Murid dan Guru Sering Tertimpa Material Genteng dan Plafon
Nanggung l Jurnal Bogor
Sejumlah guru dan murid dihantui ketakutan dan sering tertimpa reruntuhan material akibat gedung SDN Cadas Leueur, Desa Bantarkaret, Kecamatan Nanggung, Kabupaten Bogor nyaris ambruk.
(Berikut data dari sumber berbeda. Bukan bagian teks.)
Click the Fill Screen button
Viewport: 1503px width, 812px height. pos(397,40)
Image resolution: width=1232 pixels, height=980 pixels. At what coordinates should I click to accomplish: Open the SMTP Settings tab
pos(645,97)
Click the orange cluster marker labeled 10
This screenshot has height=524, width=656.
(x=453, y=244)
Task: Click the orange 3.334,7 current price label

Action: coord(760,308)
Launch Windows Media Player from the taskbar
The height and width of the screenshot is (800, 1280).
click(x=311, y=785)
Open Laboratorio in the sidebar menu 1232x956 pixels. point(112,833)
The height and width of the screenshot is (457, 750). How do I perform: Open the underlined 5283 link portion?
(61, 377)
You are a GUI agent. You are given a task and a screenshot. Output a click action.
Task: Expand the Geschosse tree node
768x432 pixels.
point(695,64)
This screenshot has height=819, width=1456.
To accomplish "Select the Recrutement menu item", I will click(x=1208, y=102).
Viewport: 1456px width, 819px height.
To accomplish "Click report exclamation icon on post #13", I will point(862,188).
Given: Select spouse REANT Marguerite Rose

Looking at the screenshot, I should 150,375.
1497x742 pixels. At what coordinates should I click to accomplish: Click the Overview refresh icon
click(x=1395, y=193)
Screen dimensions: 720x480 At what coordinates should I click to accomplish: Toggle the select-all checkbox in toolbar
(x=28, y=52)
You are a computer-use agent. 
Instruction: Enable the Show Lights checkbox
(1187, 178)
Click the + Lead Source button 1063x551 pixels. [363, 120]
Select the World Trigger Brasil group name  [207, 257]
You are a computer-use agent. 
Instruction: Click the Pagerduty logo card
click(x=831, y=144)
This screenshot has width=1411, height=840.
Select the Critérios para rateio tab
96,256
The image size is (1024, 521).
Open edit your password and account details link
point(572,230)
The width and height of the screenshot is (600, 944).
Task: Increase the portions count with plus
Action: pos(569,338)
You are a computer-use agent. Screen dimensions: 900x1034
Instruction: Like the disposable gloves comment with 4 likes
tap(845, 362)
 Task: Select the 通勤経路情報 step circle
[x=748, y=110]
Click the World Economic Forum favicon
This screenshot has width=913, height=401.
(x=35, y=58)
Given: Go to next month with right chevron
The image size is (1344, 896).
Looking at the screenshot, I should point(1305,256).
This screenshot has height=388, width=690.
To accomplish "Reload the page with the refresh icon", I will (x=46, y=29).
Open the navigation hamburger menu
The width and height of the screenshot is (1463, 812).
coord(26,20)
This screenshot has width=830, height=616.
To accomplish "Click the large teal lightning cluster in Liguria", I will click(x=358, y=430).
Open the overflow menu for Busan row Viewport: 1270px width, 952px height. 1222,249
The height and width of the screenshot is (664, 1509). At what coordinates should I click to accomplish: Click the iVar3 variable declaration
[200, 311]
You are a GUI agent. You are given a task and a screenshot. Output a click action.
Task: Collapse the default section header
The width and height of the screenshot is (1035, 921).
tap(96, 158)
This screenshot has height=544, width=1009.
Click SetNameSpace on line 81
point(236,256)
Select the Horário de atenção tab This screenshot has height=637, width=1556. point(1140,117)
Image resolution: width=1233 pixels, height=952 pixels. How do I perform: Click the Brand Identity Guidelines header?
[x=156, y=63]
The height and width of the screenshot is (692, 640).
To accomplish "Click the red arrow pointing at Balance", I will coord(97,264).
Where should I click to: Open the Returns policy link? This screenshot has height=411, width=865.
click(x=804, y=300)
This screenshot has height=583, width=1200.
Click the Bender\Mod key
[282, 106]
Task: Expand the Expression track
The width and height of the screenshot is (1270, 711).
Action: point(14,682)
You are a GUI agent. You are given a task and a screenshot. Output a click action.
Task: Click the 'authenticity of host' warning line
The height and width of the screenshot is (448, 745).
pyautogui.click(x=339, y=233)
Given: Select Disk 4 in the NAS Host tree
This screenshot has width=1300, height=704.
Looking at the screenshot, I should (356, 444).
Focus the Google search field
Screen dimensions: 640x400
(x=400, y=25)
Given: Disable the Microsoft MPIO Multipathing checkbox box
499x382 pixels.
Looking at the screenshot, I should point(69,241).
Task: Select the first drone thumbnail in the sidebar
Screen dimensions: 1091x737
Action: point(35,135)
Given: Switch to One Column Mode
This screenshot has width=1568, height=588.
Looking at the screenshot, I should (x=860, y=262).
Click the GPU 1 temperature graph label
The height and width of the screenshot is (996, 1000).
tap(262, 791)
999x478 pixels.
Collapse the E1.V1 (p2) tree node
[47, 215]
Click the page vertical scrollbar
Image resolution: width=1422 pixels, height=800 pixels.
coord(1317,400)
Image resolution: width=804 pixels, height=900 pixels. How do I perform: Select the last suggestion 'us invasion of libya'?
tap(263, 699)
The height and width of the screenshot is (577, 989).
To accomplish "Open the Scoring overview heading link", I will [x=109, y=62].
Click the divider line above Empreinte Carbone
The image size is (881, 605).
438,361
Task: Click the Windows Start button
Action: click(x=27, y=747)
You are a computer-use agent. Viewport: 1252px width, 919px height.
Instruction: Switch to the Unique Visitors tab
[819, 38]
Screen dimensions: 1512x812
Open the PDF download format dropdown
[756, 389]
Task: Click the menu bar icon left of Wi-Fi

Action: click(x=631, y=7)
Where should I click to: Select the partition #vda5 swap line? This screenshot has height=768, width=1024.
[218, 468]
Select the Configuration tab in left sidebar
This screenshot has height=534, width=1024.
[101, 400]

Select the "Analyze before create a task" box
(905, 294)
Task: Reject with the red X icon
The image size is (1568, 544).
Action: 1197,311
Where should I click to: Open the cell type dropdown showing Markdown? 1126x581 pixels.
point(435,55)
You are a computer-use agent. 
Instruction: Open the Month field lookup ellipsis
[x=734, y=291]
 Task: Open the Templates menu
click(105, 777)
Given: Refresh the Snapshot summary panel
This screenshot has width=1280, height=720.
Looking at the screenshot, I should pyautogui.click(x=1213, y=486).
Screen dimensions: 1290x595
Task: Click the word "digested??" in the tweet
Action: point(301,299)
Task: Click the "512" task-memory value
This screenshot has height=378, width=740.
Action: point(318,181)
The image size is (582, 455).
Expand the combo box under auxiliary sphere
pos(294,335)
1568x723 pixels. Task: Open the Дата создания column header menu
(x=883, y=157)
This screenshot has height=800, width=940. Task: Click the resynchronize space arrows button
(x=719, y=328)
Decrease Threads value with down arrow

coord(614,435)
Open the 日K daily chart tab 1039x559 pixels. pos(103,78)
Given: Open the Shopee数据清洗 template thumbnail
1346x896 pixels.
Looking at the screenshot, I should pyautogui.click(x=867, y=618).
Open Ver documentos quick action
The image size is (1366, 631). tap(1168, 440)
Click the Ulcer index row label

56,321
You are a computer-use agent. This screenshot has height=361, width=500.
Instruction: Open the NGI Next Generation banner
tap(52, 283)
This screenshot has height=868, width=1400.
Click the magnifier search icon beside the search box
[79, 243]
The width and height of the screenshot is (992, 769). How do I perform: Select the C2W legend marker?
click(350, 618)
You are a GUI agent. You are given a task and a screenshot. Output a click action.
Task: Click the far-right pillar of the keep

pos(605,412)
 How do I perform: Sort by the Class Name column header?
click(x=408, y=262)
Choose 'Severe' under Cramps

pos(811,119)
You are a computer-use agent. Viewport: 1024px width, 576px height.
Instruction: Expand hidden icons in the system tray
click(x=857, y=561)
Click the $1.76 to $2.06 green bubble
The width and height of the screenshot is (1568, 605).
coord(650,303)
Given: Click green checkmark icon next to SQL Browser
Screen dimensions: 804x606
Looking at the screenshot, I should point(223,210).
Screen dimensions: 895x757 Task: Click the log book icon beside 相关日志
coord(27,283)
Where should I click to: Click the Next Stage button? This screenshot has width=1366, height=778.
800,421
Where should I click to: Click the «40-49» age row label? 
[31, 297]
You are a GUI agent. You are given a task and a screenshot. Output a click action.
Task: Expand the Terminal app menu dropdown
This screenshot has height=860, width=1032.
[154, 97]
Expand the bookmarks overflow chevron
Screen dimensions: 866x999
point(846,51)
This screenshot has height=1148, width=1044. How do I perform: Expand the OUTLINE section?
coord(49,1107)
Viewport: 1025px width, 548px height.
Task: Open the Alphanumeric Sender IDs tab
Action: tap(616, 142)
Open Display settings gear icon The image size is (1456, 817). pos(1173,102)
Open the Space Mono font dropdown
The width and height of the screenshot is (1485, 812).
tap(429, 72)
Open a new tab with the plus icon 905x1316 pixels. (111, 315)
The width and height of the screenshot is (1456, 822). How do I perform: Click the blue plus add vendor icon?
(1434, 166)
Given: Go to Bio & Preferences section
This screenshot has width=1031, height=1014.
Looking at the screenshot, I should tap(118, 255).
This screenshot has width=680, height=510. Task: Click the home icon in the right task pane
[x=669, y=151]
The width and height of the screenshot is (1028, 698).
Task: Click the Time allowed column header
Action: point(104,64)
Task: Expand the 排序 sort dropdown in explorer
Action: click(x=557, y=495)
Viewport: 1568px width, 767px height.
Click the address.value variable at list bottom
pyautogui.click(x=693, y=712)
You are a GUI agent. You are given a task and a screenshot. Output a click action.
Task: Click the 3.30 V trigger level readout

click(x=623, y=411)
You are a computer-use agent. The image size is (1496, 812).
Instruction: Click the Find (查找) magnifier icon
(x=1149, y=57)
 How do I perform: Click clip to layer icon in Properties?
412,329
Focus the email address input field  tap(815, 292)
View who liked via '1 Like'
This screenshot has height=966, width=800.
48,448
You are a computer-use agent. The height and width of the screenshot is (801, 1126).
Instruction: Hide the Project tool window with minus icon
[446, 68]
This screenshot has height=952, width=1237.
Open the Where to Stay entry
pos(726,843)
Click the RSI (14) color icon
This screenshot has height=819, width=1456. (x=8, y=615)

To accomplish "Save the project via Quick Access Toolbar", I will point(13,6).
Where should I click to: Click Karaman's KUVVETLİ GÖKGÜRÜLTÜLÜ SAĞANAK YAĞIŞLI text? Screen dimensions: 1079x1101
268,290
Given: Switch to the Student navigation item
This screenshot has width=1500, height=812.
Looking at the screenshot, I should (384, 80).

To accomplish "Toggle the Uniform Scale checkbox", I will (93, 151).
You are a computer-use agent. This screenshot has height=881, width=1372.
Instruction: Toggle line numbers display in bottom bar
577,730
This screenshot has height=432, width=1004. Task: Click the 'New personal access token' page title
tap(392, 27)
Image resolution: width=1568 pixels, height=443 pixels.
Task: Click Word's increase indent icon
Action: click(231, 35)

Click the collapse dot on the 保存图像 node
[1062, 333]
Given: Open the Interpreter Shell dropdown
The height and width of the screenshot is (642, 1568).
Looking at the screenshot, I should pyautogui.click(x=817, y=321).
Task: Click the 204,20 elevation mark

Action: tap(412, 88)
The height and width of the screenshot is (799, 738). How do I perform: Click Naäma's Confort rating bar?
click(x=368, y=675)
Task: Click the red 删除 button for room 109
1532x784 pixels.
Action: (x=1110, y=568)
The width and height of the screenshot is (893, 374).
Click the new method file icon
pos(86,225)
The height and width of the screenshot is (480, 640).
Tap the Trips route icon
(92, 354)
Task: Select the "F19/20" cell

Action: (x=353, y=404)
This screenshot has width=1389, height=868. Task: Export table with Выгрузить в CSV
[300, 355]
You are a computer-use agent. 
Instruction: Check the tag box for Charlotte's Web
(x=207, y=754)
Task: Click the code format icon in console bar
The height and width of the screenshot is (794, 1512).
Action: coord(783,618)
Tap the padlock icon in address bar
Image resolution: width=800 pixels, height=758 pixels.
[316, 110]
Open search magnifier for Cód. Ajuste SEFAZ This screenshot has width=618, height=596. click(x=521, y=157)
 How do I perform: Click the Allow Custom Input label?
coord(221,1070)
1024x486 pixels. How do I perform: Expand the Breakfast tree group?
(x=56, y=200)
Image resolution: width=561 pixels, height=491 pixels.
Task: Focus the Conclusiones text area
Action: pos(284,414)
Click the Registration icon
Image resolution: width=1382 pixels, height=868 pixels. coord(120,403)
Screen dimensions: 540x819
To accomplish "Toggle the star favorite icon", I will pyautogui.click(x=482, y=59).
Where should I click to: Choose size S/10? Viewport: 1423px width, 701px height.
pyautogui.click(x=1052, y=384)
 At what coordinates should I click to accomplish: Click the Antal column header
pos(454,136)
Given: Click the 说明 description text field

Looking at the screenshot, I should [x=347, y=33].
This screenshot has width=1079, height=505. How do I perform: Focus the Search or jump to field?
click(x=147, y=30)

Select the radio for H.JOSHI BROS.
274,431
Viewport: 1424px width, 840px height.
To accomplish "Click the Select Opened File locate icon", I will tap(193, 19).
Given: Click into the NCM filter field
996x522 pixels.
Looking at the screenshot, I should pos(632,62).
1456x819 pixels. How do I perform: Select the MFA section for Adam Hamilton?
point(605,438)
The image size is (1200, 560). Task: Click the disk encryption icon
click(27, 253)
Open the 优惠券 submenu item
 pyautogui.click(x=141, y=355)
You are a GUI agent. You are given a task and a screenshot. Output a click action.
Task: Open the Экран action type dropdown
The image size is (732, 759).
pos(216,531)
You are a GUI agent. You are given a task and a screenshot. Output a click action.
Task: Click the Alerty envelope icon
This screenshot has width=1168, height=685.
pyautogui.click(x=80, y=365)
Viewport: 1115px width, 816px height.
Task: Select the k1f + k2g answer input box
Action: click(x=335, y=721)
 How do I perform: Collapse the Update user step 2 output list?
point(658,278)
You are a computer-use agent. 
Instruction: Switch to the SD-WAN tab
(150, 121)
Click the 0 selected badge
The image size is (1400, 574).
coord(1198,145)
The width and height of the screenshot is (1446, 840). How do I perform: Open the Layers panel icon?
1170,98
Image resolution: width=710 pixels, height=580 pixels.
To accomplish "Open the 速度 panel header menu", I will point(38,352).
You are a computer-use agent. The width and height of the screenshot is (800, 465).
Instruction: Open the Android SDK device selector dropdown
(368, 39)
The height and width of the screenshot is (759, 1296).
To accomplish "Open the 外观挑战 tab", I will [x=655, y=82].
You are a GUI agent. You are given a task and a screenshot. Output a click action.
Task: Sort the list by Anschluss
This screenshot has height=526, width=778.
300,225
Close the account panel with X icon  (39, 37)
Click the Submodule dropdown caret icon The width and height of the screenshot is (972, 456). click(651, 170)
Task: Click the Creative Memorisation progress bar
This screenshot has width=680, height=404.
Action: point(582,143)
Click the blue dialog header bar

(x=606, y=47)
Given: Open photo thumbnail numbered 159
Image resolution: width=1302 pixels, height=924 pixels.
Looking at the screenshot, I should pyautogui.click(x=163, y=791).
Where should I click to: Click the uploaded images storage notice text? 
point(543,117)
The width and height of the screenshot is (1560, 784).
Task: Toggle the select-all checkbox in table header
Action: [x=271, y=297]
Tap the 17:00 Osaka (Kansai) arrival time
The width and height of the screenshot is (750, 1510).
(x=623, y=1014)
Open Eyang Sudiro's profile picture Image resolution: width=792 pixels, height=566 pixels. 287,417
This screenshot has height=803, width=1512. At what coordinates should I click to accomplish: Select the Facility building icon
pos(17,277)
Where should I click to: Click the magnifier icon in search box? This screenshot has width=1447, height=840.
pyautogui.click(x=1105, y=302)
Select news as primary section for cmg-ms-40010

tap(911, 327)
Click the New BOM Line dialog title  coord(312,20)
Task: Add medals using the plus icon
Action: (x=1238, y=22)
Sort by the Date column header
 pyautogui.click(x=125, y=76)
Kepala SDN Cadas Leueur Hj. Juhaeriyah mengaku, melihat kondisi sekolahnya yang sudah bertahun tahun sudah tak layak karena mengalami kerusakan yang sangat berat.

”Hampir seluruh bangunan sekolah itu lapuk dan sangat membahayakan. Bahkan sejumlah guru dan murid seringkali tertimpa material genteng dan plafon,” kata Kepala Sekolah SDN Cadas Leueur Hj Juhaeriyah kepada Jurnal Bogor, Kamis (2/6/2026).
Menurutnya, kondisi sekolah tak layak dan sudah lama tidak berfungsi karena hampir seluruh bangunan sekolah itu lapuk termakan usia. Dia pun meminta Bupati Bogor segera turun tangan untuk melihat kondisi bangunan SDN Cadas Leueur yang sudah lama tak layak itu.
”Kami harap Bupati Bogor pak Rudy Susmanto segera turun tangan, karena keadaan gedung SDN Cadas Leueur kerusakannya cukup parah dibanding gedung SDN Ciketug di Desa Pangkaljaya lingkup Kecamatan Nanggung yang belum lama ambruk,” harapnya.
Padahal kata dia, gedung SDN Ciketug yang ambruk itu, sepengetahuannya jsutru gedung SDN Cadas Leueur kerusakannya itu lebih parah dari sekolah SDN Ciketug.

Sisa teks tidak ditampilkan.